> [What the task asks]
In your copy of the data below, reproduce every entry exactly and omit the pictures.

(Saved entries)
_____
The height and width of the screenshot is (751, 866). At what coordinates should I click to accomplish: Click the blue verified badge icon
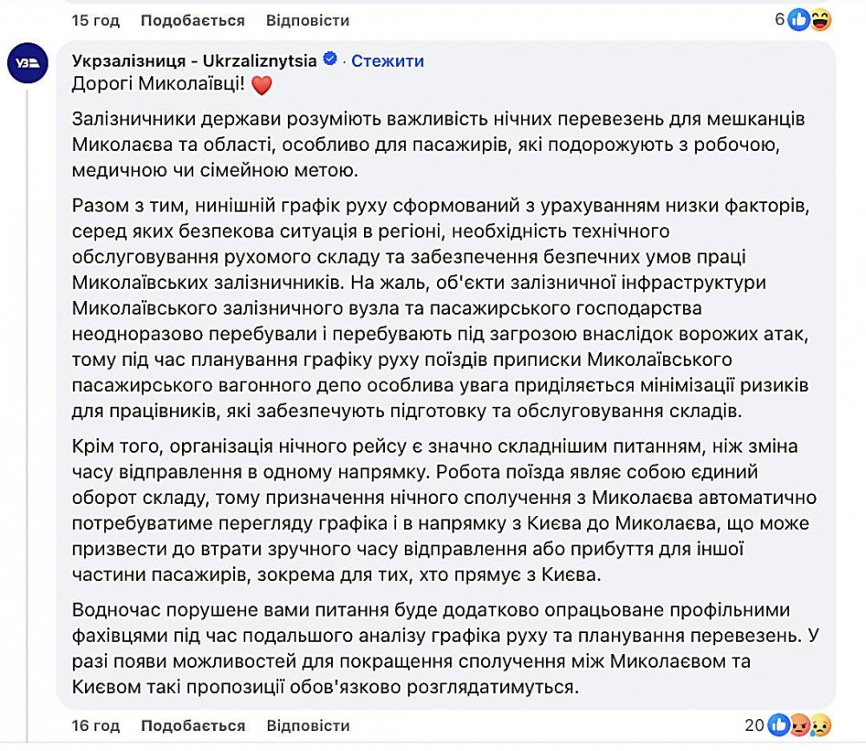tap(330, 59)
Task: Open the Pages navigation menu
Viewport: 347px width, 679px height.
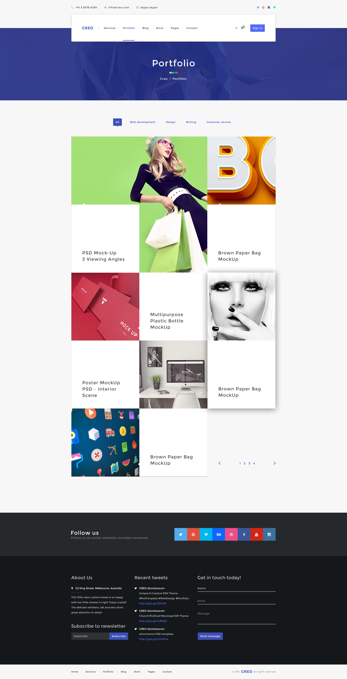Action: pos(175,28)
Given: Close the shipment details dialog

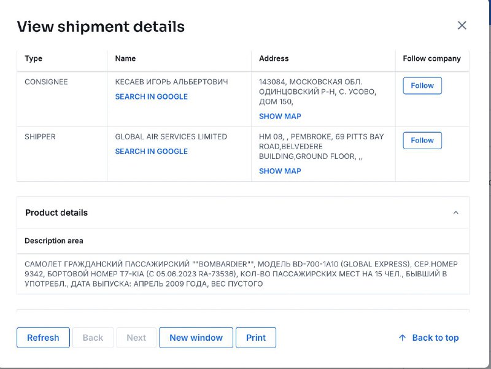Looking at the screenshot, I should coord(462,25).
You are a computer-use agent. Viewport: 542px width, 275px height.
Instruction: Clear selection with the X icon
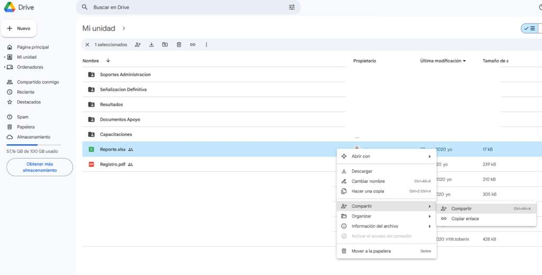87,45
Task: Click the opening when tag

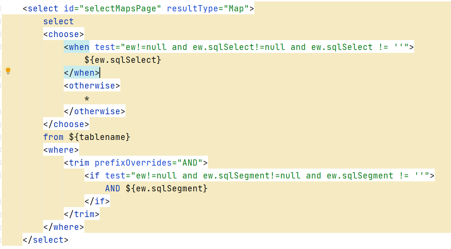Action: coord(77,47)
_____
> [Written solution]
The height and width of the screenshot is (751, 866). At what coordinates should I click to accomplish: Click the blue verified badge icon
tap(330, 59)
Task: Open the Pages navigation menu
Viewport: 347px width, 679px height.
Action: pos(175,28)
Given: Close the shipment details dialog

Looking at the screenshot, I should coord(462,25).
You are a computer-use agent. Viewport: 542px width, 275px height.
Instruction: Clear selection with the X icon
87,45
Task: Click the opening when tag

Action: coord(77,47)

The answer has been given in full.